Objectives.
1: Print everything in the passage on Chinese nuclear policy from "07 November 2012" down to "Press, 2012), 53-80.", with no changes.
2: Decide whether each statement below agrees with the passage on Chinese nuclear policy. Answer yes or no and quote the words from the passage that settle it. (a) Chinese thinking about nuclear doctrine stayed in suspended animation until the 1980s. (b) China's reform and opening period began in 1988. (c) The chapter 4 survey relies mainly on secondary sources.

Passage.
========

07 November 2012

The Future of Chinese Nuclear Policy and Strategy

Christopher T. Yeaw, Andrew S. Erickson, and Michael S. Chase, “The Future of Chinese Nuclear Policy and Strategy,” in Toshi Yoshihara and James Holmes, eds., Strategy in the Second Nuclear Age: Power, Ambition, and the Ultimate Weapon (Washington, D.C.: Georgetown University Press, 2012), 53-80.

From the introduction to the volume, pp. 10-11:

In chapter 4 Christopher Yeaw, Andrew Erickson, and Michael Chase conduct a comprehensive survey of China’s nuclear doctrine, strategy, and force structure. Relying on a wealth of primary sources, their narrative follows China’s dramatic transition from a modest posture of minimum deterrence to the “effective deterrence” of recent years. Chinese thinking about nuclear doctrine was spellbound by Maoist dogma, and thus it remained in a state of suspended animation until the 1980s. Yet China has made significant progress across the board since the reform and opening period that began in 1978. Chinese strategists now openly debate whether the no-first-use doctrine remains prudent. Yeaw, Erickson, and Chase suggest that under certain circumstances, Beijing may be compelled to reconsider the threshold for nuclear use. As missile guidance systems improve, moreover, the Chinese may expand their conception of nuclear war from one that involves limited retaliatory attacks against civilian targets to one that includes counterforce strikes. Greater accuracy opens up new strategic vistas.

========

Data block.

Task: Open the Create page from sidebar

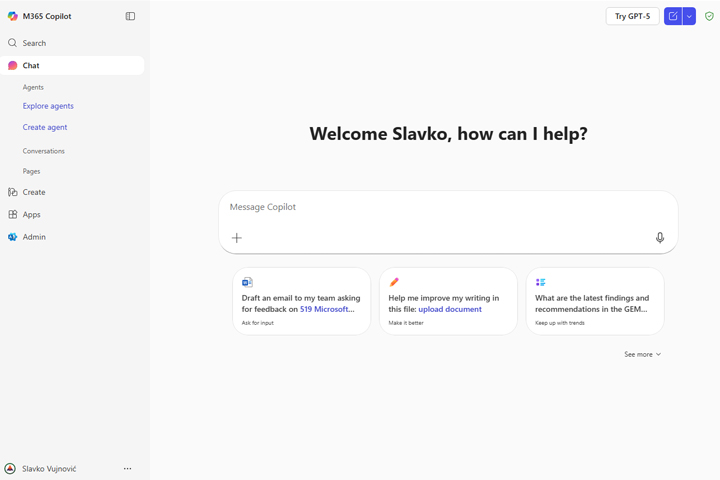Action: click(x=34, y=192)
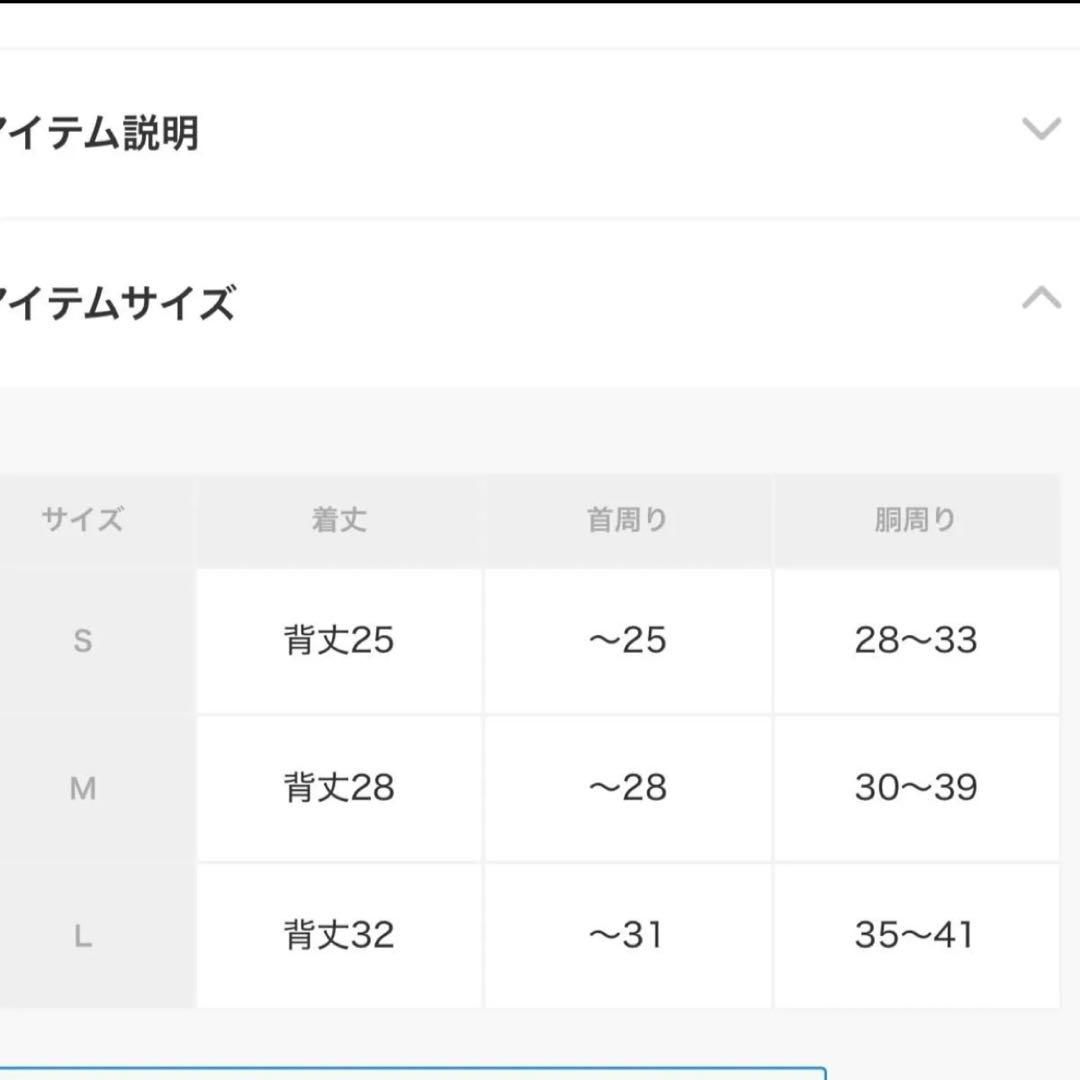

========

The replies.
1:
07 November 2012

The Future of Chinese Nuclear Policy and Strategy

Christopher T. Yeaw, Andrew S. Erickson, and Michael S. Chase, “The Future of Chinese Nuclear Policy and Strategy,” in Toshi Yoshihara and James Holmes, eds., Strategy in the Second Nuclear Age: Power, Ambition, and the Ultimate Weapon (Washington, D.C.: Georgetown University Press, 2012), 53-80.

2:
(a) Yes: "it remained in a state of suspended animation until the 1980s"
(b) No: "the reform and opening period that began in 1978"
(c) No: "Relying on a wealth of primary sources"